Regulatory data late on Friday highlighted the extent of
their gloom, with managed money, a proxy for speculators, again increasing its
net short position in Chicago wheat
futures and options, to 11,899, the biggest in seven months.
(Net short positions indicate more short bets, which profit
when values fall, than long ones, which profit when prices rise.)
In Chicago corn, managed
money cut its net long position by 35,522 lots to 140,109 contracts, the lowest
for nigh on six months, while the net long in soybeans was cut by nearly 21,000 contracts, to 109,007 lots.
'Extremely oversold'
The extent of selling could ultimately prove supportive, if
it prompts ideas that it has gone too far and sparks hedge funds to turn long
again.
"Besides the competitiveness of US wheat in the global market, I also view the fact that all three US wheat
markets are extremely oversold as a supportive factor going forward," Brian
Henry at Benson Quinn Commodities said.
"However, the potential bull may be wise to see how this
plays out after the first of the year as more upward momentum is needed to
shift daily and weekly momentum studies from negative indicators."
Indeed, early January will bring index fund rebalancing, in which
funds sell the best-performers of 2012 and buy the laggards, so adjusting their
portfolio weightings back to those of the index they track.

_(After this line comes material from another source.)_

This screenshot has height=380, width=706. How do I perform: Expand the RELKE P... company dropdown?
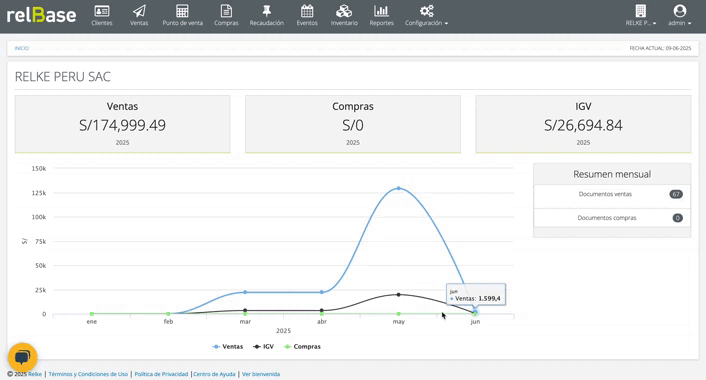(x=641, y=16)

That means selling in the likes of Chicago wheat, which remains
a leading performer of the year.
'Rallies hard to
sustain'
So it was the late softness in the last session which was
more a guide to direction in early deals than the positive closes.
"Wheat did bounce nicely on Friday, but rallies have been
hard to sustain," Mike Mawdsley at Market 1 said.
For wheat, down 1.1% at $7.70 ½ a bushel at 08:30 UK time
(02:30 Chicago time), the decline came despite more signs of import demand,
with Iraq tendering for the grain, at a time when US supplies are around the
cheapest in the world.
Indeed, data on Friday showed US weekly wheat export sales
at more than 1.0m tonnes, their highest in nearly two years.
"Weekly export sales were over twice the amount, 425,000
tonnes, that needs to be averaged to meet the US Department of Agriculture's current
projections of 1.05bn bushels."
'Stuck in a repeating
cycle'
For the row crops, one of the key price influences at this
time of year, South American weather, was mixed, with central and northern Brazil
looking dry, a potentially unhelpful sign, but Argentina, which has had too
much moisture, drying out too.
"The weather pattern appears to be stuck in a repeating
cycle over South America," weather service WxRisk.com said.
"The weather models continue to keep the heat dome centred
over much of central and east central Brazil, which means that eastern portions
of Mato Grosso, Goias, Tocantins, Bahia and, Minas Gerais stay pretty dry over
the next seven-to-10 days.
"On the other hand a
series of fairly strong systems moving to the jet stream will bring significant
rain almost every day to portions of Paraguay, Mato Grosso do Sul, Sao Paulo, Santa Caterina and Rio Grande do Sul".
Production estimates
At Benson Quinn, Kim Rugel said: "Brazilian soybean production
estimates range from 80m to 84m tonnes with weather for north eastern Brazil over
the next couple weeks determining whether the crop is on the high end of low
end of estimate range.
"Analysts have been lowering Argentine production estimates
which range from 50m to 55m tonnes, with the USDA at high end of range.
"Excessive rains during December which brought flooding in
some key producing regions have delayed planting, and have trade looking for
lower production due to lower yield potential on late-planted beans."
Soybeans for March dropped 0.7% to $14.09 ½ a bushel, while
corn for March fell 0.2% to $6.92 ½ a bushel.